Who’s in Scope?
- PAYE workers engaged by recruitment agencies (contracts for services i.e. not employees)
- Workers employed by recruitment agencies (contracts of service, generally linked to benefits such as travel and subsistence schemes)
- Workers engaged and supplied by umbrella companies (should be on contracts of service to avoid MSC implications)
Who’s out of scope?
- Managed service companies (if considered a sham, will be in scope)
- Genuine self- employed workers (e.g. engaged by their own personal service companies (PSC))
- Workers who are working on genuine project/deliverables basis (i.e. do not fit the criteria for working “temporarily for and under the supervision and direction of a hirer”) Reg 3(1)(a)
What is a self-employed worker?
Reg 3(2) states if the individual who is providing services to a client has a contract which “has the effect” that the client is a customer of a “profession or business undertaking” carried on by the individual then the individual is not an agency worker.
This definition of “worker” has been taken from s 230(3) of the ERA 1996, and it has also been used in the Working Time Regulations 1998 (WTR), which created a status of worker that was not quite an employee but gave an individual certain statutory employment protection rights that employees benefited from. As an established definition in law, the interpretation of this definition has been considered on a number of occasions by the Employment Tribunal when dealing with claims by individuals that they are “workers”.
How have Employment Tribunals interpreted the definition of “worker”?

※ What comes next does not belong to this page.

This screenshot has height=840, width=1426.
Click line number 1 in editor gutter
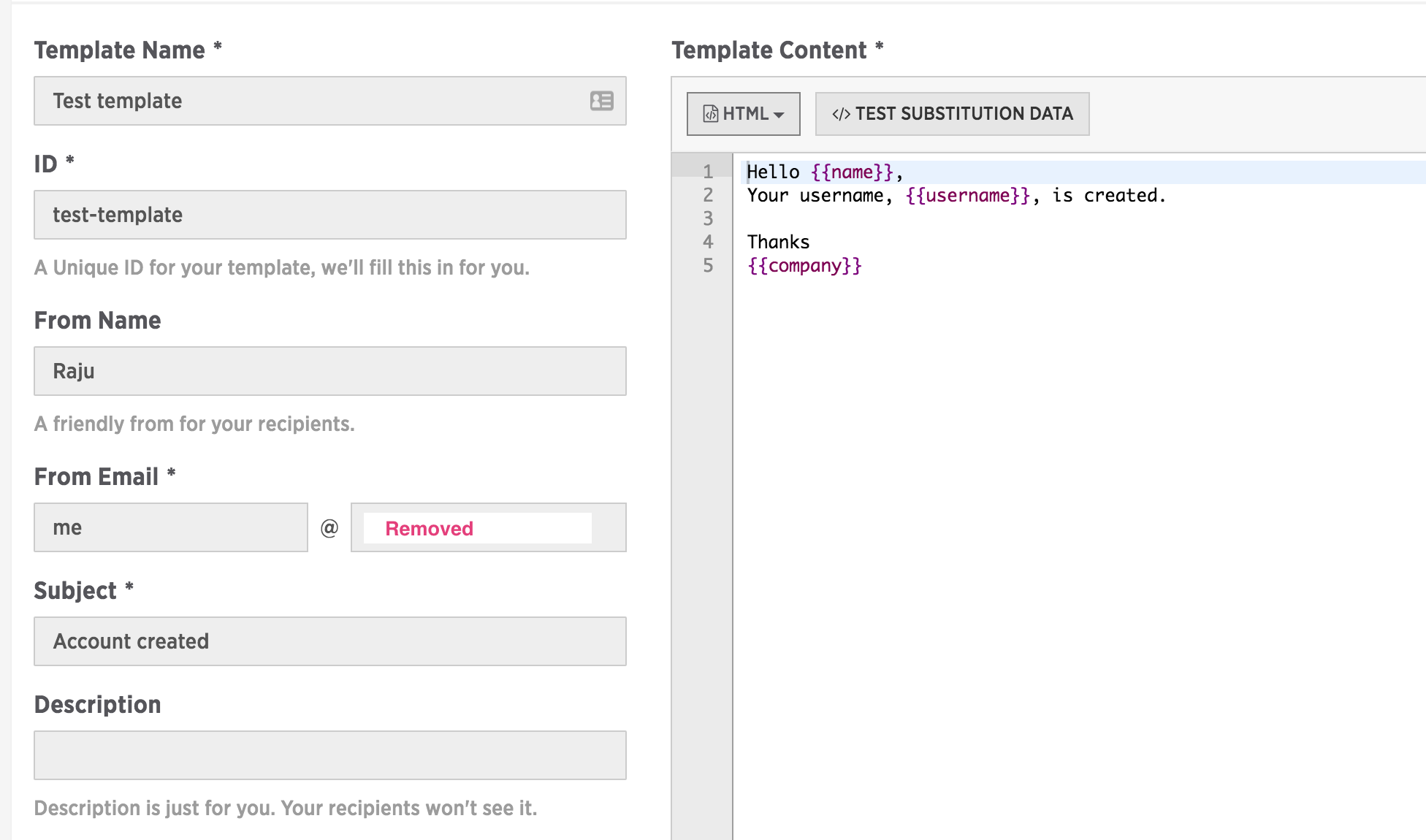(707, 172)
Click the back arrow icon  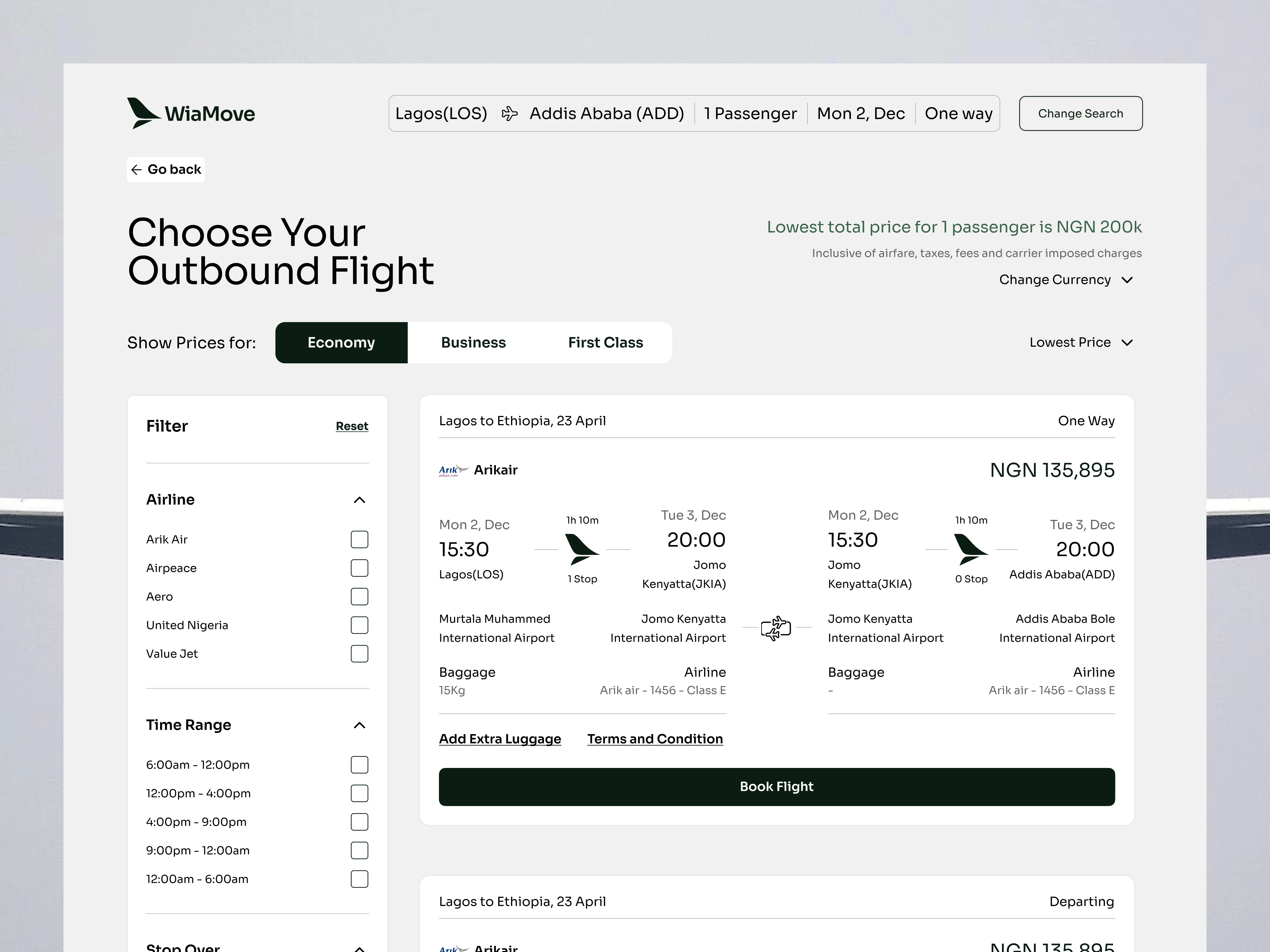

Byrne Brothers (Formwork) Ltd v Baird and others  IRLR 96
Bearing in mind there was no authoritative guidance at that time the EAT in this case gave guidance as to what carrying on a business undertaking could mean:
- The test was similar to the test to determine whether a contract was a contract of service or a contract for service and therefore relevant factors to be considered could include:
- Degree of control exercised by the client
- Exclusivity of the arrangement
- Duration of the arrangement
- Who provides equipment to perform services
- Method of payment
- Level of risk undertaken by the worker
- HMRC regarding an individual as self-employed is relevant but not conclusive (note the more recent case of Autoclenz Ltd v Belcher and Others 2011 which potentially waters down the importance of any HMRC determination further)
- The test for mutuality of obligation was important – the presence of mutuality of obligation is considered an essential element in the determination that an individual is a “worker”
Clarkson and Pensher Security Doors Ltd UKEAT/0107/09
The EAT in this case determined that that Mr Clarkson was offering his services to a client as a business undertaking notwithstanding that he had worked consistently for the client for 2 years +, the client had provided most of the equipment used by Mr Clarkson, and Mr Clarkson had never invoiced the client until after its termination.
Relevant facts which the EAT relied upon to make their decision were that the individual:
- was not integrated into the business of the client
- kept his own time and determined how and when he worked subject to practical considerations such as emergencies and deadlines
- wasn’t involved in company procedures (e.g. appraisals)
- was not paid when he did not work
- had specialist skills that gave him a stronger bargaining position in the market place
It is important to note the cases relate to self-employed individuals and not to individuals supplied through their own limited company however the rationale used in these cases is likely to apply for AWR purposes.
If a Limited Company Contractor is outside of IR35 are they out of scope of AWR?
Whether a limited liability contractor (LCC) is a self-employed worker for the purposes of AWR will be assignment specific, and will come down to the facts of a particular assignment. The fact that an LCC may be outside of IR35 is persuasive given that the IR35 test focuses on whether the individual supplied by the LCC would have (in the absence of the LCC arrangement) been regarded as an employee of the client. However, HMRC makes decisions based on the facts of a particular case and does not necessarily apply or refer to cases in the employment tribunal on employment status or worker status, however certain elements of the tests are similar.
It is therefore feasible that a situation could arise where an individual is in scope of AWR but their LCC is out of scope for IR35. However, from a practical perspective it does not make sense for a LCC who is arguing they are outside of IR35 to also argue they are in scope of AWR for obvious reasons! It therefore does make sense to consider the IR35 status of a LCC as an indicator as to the individual’s AWR status.